# [PETUNJUK LATIHAN]
1: Menurut homili Rabu Abu, lagu apa yang sedang dilatih para frater?
2: Apakah setiap pernyataan berikut sesuai dengan homili Rabu Abu? Jawab ya atau tidak, dan kutip kata-kata homili yang menentukan jawabannya.
(a) Tuhan membentuk manusia dari debu tanah.
(b) Homili ini disampaikan pada akhir masa prapaskah.
(c) Lirik lagu yang dilatih para frater disebut panjang dan rumit.
3: Teruskan homili Rabu Abu ini mulai dari sesudah kalimat terakhirnya.

# [TEKS BACAAN]

▼

Homili Hari Rabu Abu
Yl 2:12-18
Mzm 51:3-4.5-6a.12-13.14.17
2Kor 5:20-6:2
Mat 6:1-6.16-18
Engkau dari debu akan kembali menjadi debu
Hari ini kita memasuki masa prapaskah. Sambil menyiapkan homili Rabu Abu, saya mendengar para frater sedang latihan lagu-lagu yang akan dinyanyikan dalam perayaan Rabu Abu. Salah satu lagu yang sedang mereka nyanyikan adalah “Hanya debulah aku”. Inilah liriknya yang sederhana tetapi sangat bermakna: “Hanya debulah aku di alas kakiMu, Tuhan, hauskan titik embun: sabda penuh ampun. Tak layak aku tengadah menatap wajahMu. Namun tetap ku percaya: maha rahim Engkau. Ampun seribu ampun, hapuskan dosa-dosaku. Segunung sesal ini kuunjuk padaMu.Tak layak aku tengadah menatap wajahMu. Namun tetap ku percaya: maharahim Engkau.” Lagu ini mengingatkan kita semua pada kisah penciptaan manusia. Tuhan membentuk manusia dari debu tanah dan menghembuskan nafas hidup ke dalam hidungnya sehingga manusia itu menjadi makhluk hidup (Kej 2:7). Ketika manusia menyalahgunakan kebebasan dan jatuh dalam dosa, Tuhan berkata: “Sebab engkau debu dan engkau akan kembali menjadi debu” (Ke 3:19).

▲

(Data hasil ekstraksi)
▼

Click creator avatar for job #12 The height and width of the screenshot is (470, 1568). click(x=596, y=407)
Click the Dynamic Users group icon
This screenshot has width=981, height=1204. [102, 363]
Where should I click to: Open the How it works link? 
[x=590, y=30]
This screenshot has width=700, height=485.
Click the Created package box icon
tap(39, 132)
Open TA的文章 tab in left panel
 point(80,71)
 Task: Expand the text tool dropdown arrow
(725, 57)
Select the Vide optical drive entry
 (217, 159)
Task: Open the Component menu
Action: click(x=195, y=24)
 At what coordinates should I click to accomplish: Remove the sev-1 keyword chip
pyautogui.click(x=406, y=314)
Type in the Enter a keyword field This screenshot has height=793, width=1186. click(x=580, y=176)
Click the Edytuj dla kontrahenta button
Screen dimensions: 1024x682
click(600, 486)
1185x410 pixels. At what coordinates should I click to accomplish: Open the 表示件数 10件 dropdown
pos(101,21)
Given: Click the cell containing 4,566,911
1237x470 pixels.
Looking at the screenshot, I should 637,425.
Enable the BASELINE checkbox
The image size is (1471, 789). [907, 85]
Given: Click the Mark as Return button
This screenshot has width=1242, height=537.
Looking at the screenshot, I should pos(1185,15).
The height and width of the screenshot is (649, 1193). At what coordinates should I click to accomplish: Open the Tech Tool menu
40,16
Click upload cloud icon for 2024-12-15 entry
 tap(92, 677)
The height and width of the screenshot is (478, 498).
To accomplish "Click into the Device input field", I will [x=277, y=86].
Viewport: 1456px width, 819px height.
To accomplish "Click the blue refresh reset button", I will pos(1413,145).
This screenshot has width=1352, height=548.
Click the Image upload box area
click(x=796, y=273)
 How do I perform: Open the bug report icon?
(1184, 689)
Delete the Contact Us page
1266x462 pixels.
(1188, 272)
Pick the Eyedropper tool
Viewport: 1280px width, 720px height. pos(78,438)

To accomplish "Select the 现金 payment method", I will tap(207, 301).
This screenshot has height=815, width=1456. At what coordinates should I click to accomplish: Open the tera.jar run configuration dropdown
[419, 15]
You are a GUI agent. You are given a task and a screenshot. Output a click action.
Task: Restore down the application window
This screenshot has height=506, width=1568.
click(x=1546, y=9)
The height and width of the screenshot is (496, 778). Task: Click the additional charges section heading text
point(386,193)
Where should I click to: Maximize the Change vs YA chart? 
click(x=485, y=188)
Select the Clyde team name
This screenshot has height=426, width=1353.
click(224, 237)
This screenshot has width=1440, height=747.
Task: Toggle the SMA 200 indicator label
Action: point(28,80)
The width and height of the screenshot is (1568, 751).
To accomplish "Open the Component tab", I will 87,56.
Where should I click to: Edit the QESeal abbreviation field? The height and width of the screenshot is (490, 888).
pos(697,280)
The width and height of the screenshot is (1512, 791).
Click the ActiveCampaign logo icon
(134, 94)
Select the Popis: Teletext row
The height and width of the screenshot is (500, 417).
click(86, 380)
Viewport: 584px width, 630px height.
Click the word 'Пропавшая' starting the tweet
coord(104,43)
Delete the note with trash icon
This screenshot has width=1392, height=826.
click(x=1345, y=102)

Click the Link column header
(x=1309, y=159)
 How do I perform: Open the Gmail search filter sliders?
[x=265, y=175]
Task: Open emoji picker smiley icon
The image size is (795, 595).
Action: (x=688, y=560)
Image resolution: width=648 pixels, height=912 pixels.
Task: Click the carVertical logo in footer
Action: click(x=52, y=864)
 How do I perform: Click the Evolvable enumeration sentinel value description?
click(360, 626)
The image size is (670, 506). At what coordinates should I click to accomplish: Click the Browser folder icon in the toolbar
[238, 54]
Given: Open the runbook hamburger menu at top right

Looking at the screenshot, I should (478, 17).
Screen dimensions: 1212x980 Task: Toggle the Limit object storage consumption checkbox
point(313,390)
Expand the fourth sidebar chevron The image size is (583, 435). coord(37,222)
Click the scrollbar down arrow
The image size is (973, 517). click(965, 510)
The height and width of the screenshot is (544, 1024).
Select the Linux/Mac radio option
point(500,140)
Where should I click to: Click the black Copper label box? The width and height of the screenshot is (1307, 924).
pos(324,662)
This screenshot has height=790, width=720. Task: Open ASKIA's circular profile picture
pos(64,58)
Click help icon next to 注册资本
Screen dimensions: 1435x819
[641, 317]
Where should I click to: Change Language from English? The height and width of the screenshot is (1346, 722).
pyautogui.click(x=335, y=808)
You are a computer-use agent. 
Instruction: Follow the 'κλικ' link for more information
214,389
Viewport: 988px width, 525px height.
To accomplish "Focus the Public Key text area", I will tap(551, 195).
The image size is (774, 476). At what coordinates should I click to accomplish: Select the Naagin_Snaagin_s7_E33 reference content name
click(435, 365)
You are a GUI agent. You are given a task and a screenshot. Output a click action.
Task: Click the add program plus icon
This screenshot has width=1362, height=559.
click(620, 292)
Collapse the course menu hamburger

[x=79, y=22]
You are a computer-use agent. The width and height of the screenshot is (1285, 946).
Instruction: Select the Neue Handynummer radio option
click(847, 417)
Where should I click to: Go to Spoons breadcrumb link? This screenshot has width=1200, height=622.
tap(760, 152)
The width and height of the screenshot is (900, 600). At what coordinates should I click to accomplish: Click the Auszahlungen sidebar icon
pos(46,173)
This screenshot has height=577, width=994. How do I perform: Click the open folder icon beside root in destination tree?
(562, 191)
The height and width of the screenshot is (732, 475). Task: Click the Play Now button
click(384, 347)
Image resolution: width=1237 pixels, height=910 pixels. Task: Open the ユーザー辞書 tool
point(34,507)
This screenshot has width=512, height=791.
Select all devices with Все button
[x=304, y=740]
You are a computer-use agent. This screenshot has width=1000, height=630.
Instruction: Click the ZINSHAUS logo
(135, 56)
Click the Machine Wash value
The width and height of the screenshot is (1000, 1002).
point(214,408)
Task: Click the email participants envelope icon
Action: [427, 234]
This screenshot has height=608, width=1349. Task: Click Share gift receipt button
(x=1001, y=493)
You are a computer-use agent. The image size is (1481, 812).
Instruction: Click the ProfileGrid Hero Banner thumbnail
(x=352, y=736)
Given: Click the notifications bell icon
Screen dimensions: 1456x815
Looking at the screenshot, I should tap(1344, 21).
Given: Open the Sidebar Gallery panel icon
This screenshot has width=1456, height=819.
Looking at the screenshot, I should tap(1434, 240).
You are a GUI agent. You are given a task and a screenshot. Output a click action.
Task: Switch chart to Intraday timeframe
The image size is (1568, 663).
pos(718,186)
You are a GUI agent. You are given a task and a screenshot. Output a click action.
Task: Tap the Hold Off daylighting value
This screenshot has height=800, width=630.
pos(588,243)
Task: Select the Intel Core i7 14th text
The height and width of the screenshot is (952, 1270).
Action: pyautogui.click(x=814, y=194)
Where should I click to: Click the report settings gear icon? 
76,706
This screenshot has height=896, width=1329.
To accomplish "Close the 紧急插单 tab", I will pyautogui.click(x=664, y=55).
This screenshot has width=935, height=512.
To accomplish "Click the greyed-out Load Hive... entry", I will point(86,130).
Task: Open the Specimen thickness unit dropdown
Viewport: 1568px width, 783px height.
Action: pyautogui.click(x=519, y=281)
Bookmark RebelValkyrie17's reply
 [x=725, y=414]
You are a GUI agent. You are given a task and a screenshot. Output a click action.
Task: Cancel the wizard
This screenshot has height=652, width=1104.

▲

# [DAFTAR JAWABAN]
1: “Hanya debulah aku”.

2:
(a) Ya: “Tuhan membentuk manusia dari debu tanah”.
(b) Tidak: “Hari ini kita memasuki masa prapaskah”.
(c) Tidak: “sederhana tetapi sangat bermakna”.

3:
Dalam bahasa Ibrani, abu disebut ‘avaq atau ‘afar. Di dalam Kitab Suci, debu itu melambangkan kematian jasmani, tubuh tanpa roh (Kej 3:19; Ayb 10:9), jumlah yang banyak (Kej 13:16). Debu melambangkan kedukaan atau penghinaan yang membuahkan pertobatan bagi pribadi tertentu (Yos 7:6; Yes 29:4…). Ketika kita menerima debu entah ditabur di kepala atau dioles di dahi menandakan adanya kedukaan (Yos 7:6; Yes 47:1), kehinaan (1Sam 2:8). Orang harus bertobat supaya layak bagi Tuhan.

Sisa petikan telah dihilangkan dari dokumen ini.